What is required: Will you extract the entries word for word? Images should not appear in the copy.

Working data:
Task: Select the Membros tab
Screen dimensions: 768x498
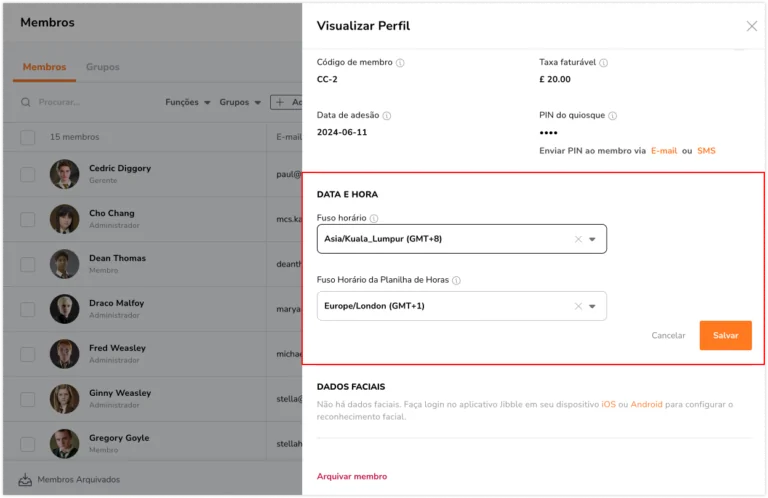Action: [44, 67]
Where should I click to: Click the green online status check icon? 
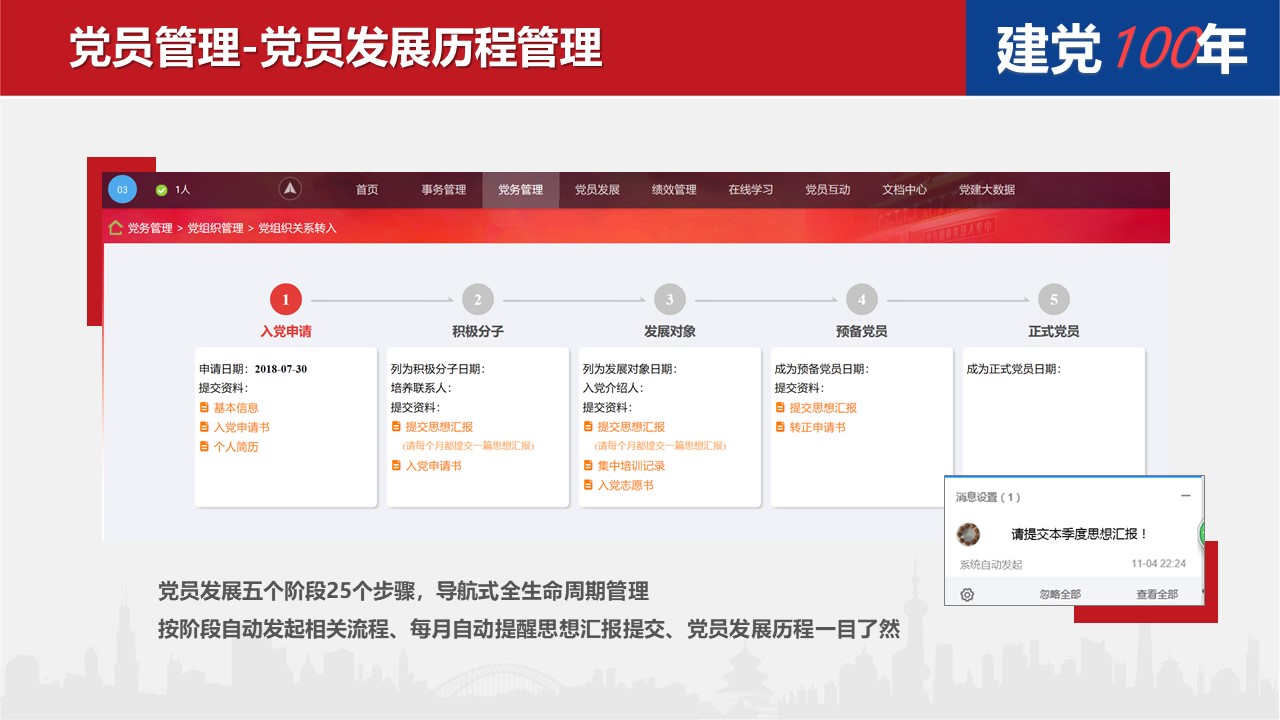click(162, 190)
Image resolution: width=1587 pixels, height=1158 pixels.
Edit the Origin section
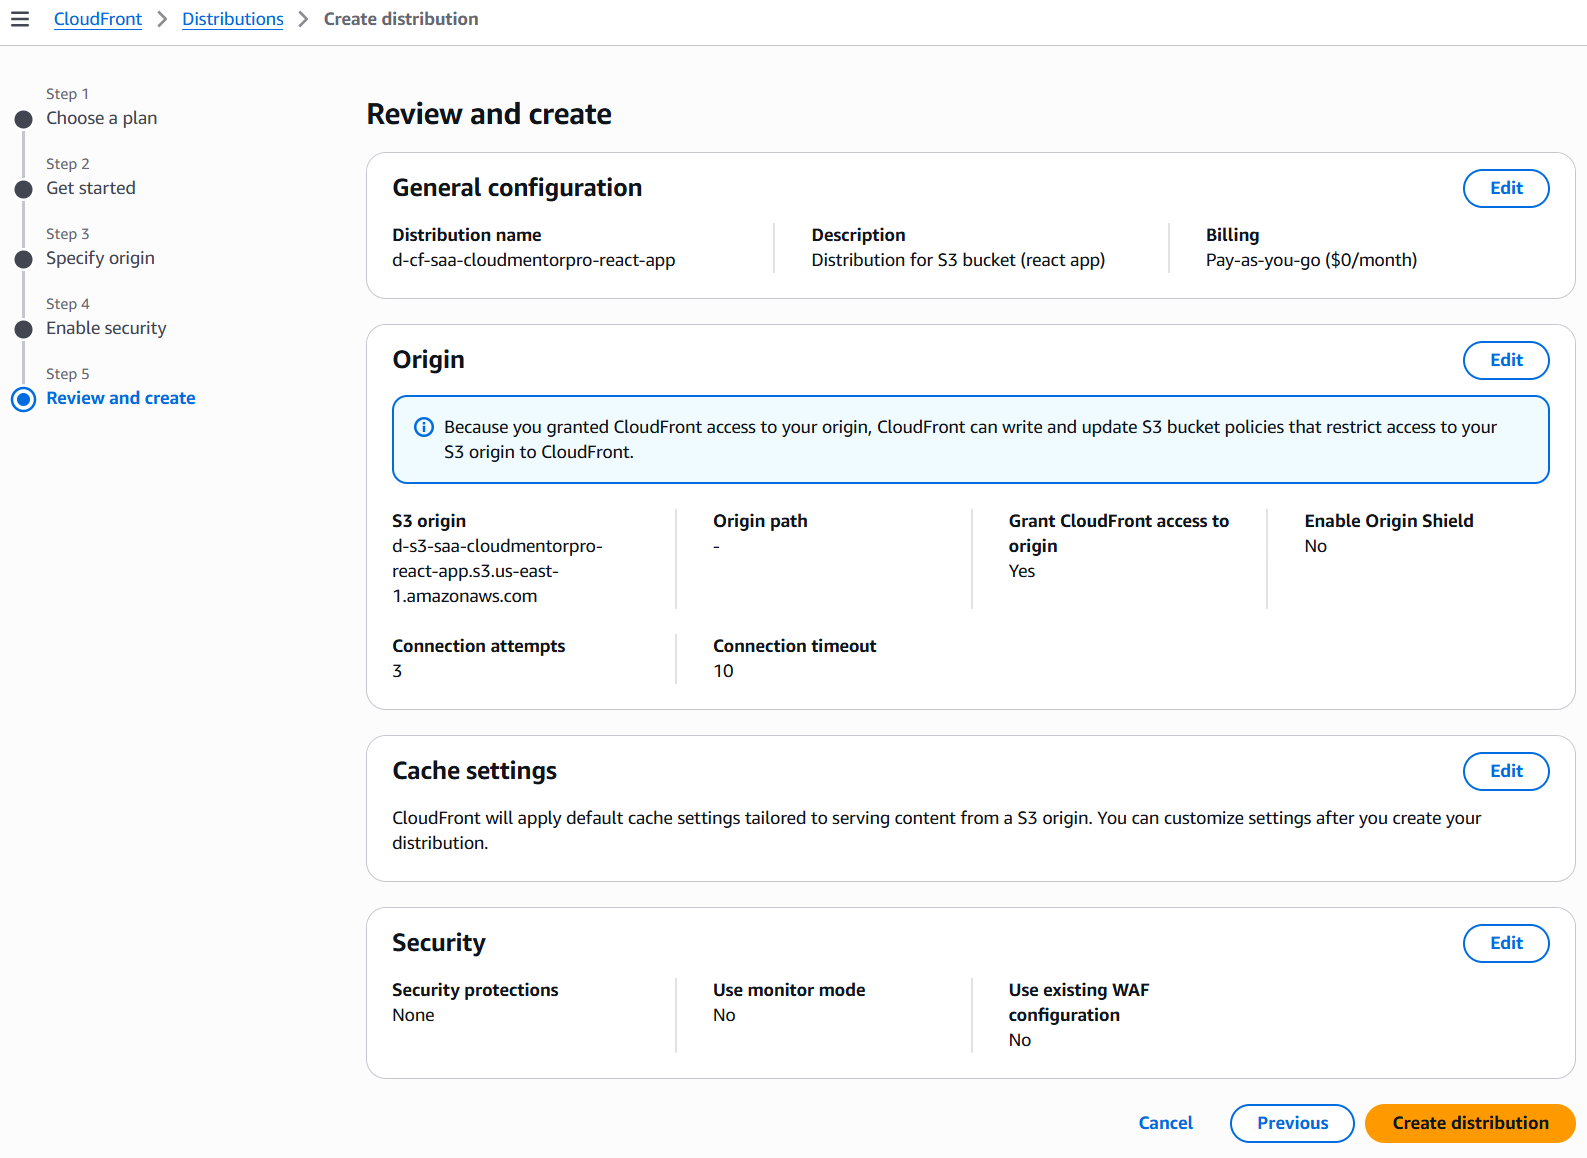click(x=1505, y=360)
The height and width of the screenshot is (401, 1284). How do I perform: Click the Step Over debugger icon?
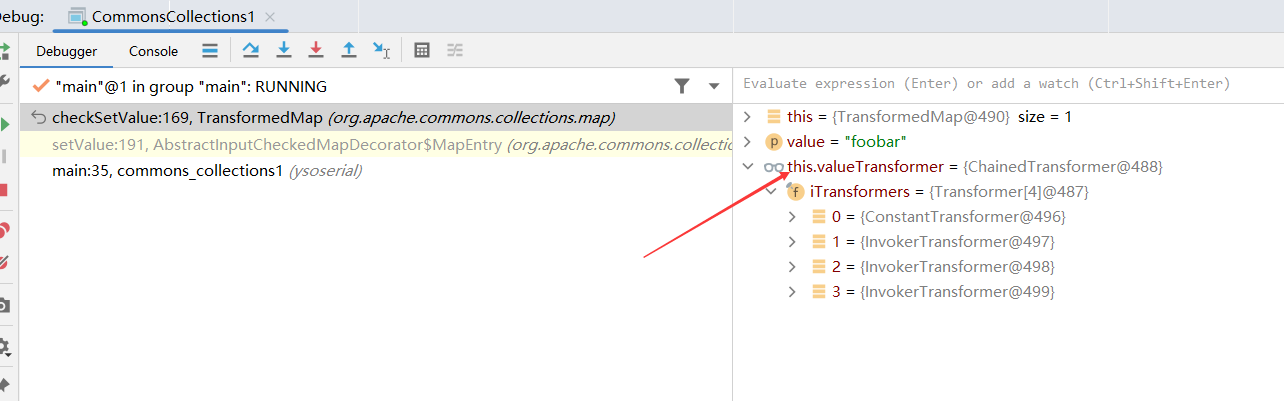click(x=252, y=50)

Response to the exercise:
Task: Select the Membros tab
Screen dimensions: 768x498
Action: [44, 67]
Where should I click to: Click the green online status check icon? 
click(162, 190)
Image resolution: width=1587 pixels, height=1158 pixels.
Edit the Origin section
click(x=1505, y=360)
The height and width of the screenshot is (401, 1284). How do I perform: Click the Step Over debugger icon?
click(x=252, y=50)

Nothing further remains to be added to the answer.